My pension provider has allowed me to set up a PRSA-AVC to cover the difference between my actuarially reduced pension on early retirement and the Revenue limits.

SPM.
 
Having read all the above, I'm resurrecting this thread to ask if a definite answer has ever been provided to the big question posted here? Can you or can't you "top up"? Did anyone find out for definite?

The reason is that I got a letter yesterday from "Personal and Corporate" Financial Services (A link to them is posted here but now out of date) and blurb includes the statement; "Even people with full 40 years service can benefit from an AVC adn are eligible to fund up to 2/3rd of final salary as a pension/ARF.
 
The last page of this Eagle Star leaflet on “[broken link removed]” should be of some help.
 
There now appears to be huge scope for AVCs as mentioned in other threads recently - I've recently significantly increased my AVC provision (having moved to a 0%/1% provider) and there was no problem despite the fact that I'll have full service (including notional service) by 60.
 
Oysterman you say:
I've recently significantly increased my AVC provision (having moved to a 0%/1% provider

Can anyone move their AVC? Is there a penalty involved? Who is your new provider?
My postion is slightly different to others in that I joined the public service in 2000 in my twight years - due to retire in 2015. I inquired about purchases years but was told it would be prohibitively expensive. Instead the union engaged Marsh who act on behalf of Hibernian and I took out an AVC plan with them. charges are calculated at 5%. The contributions go into a Bond Fund and Focused Managed. I'd like to increase my contributions but would prefer to know if I can move and avail of a better rate.
 
Oysterman you say:
I've recently significantly increased my AVC provision (having moved to a 0%/1% provider

Can anyone move their AVC? Is there a penalty involved? Who is your new provider?
I had a 5%/1% AVC with contributions made from salary to Irish Life.

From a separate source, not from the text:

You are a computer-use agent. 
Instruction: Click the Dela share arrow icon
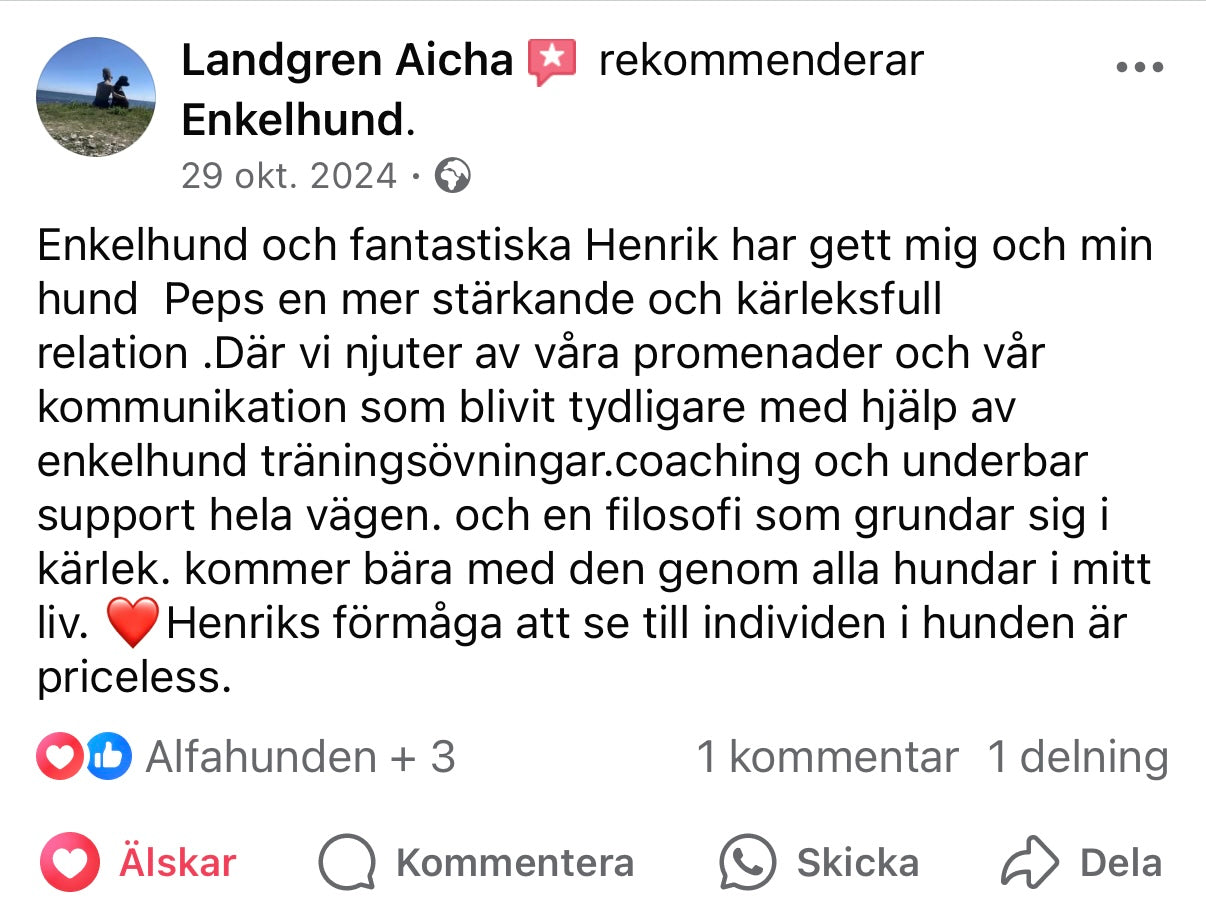(1030, 862)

I've taken out a PRSA AVC with Eagle Star (brokered execution-only by LA Brokers). I have to sort the tax myself but am happy to do that to save the 5%.

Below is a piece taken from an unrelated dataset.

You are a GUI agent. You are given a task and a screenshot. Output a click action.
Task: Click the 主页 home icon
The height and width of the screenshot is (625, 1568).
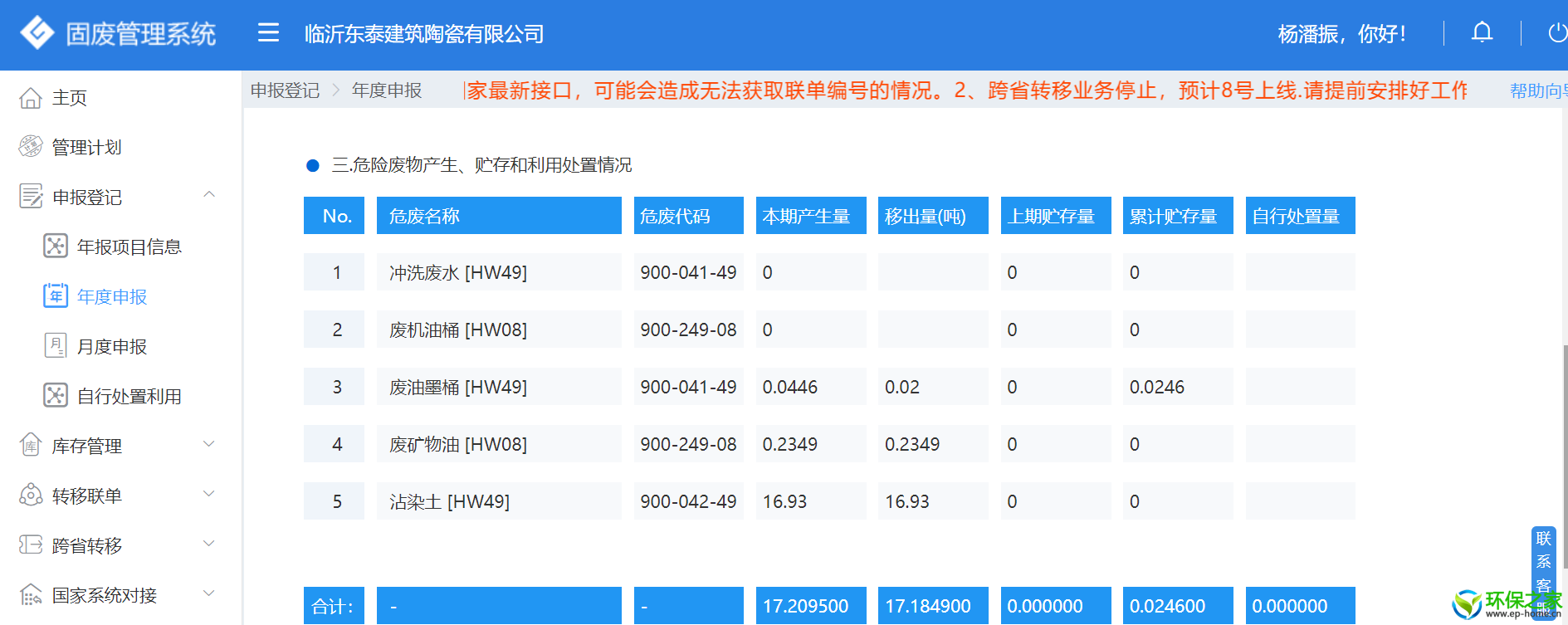tap(31, 98)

Since both providers take a 1% management fee I haven't explored moving my existing (paid up) IL fund to ES - I'm happy to have a couple of funds to spread the risk.
 
Any surplus Avc funds are put into an ARF. Money can be withdrawn from this at any time after retirement and will be taxed at your marginal rate. This is allowed on top of the maximum Revenue allowed pension.
 
You should probably contact one of the Discount Brokers listed in this post for an 'Execution Only' service
 
I may have missed something in this discussion & other similar threads, so excuse me if this question has already been answered.

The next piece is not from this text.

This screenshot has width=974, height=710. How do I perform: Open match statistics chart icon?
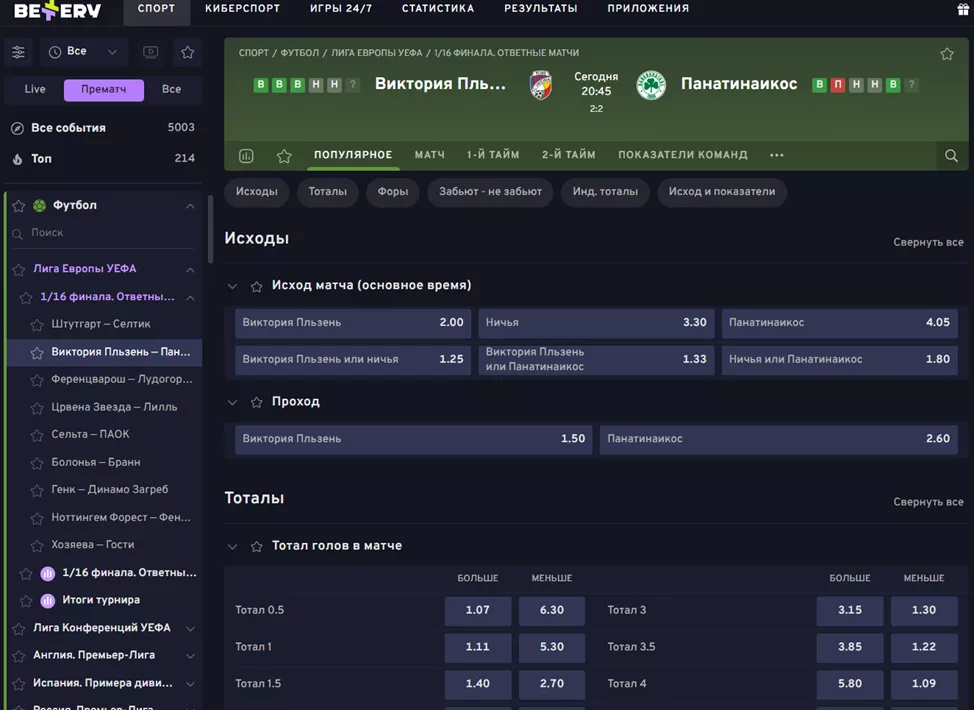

  • Public Sector: max pension of 50% of Salary (1/80th for each year of service) PLUS a tax-free lump sum of up to 150% of Salary (3/80ths for each year of service)
  • Private Sector: max pension of 2/3rds of salary (1/60th for each year of service) with the facility to commute part of this pension for a tax-free lump sum of up to 150% of Salary.

You are allowed 50% of salary plus 150% lump sum. In the private sector, the 50% of salary would NOT include social welfare pension - so you can have 50% of salary PLUS you also get your sw pension.

A Class A Public Sevant gets a pension of 50% of salary MINUS the sw rate of pension pension. Whereas the total amount of money they get into their hand each pay day on retirement is equal to 50% salary, a large portion of this is not their work pension (as it is paid by SW on foot of PRSI contributions).

So, shouldnt a Class A Public Sevant be allowed have AVCs to top up to 50% of salary PLUS sw pension?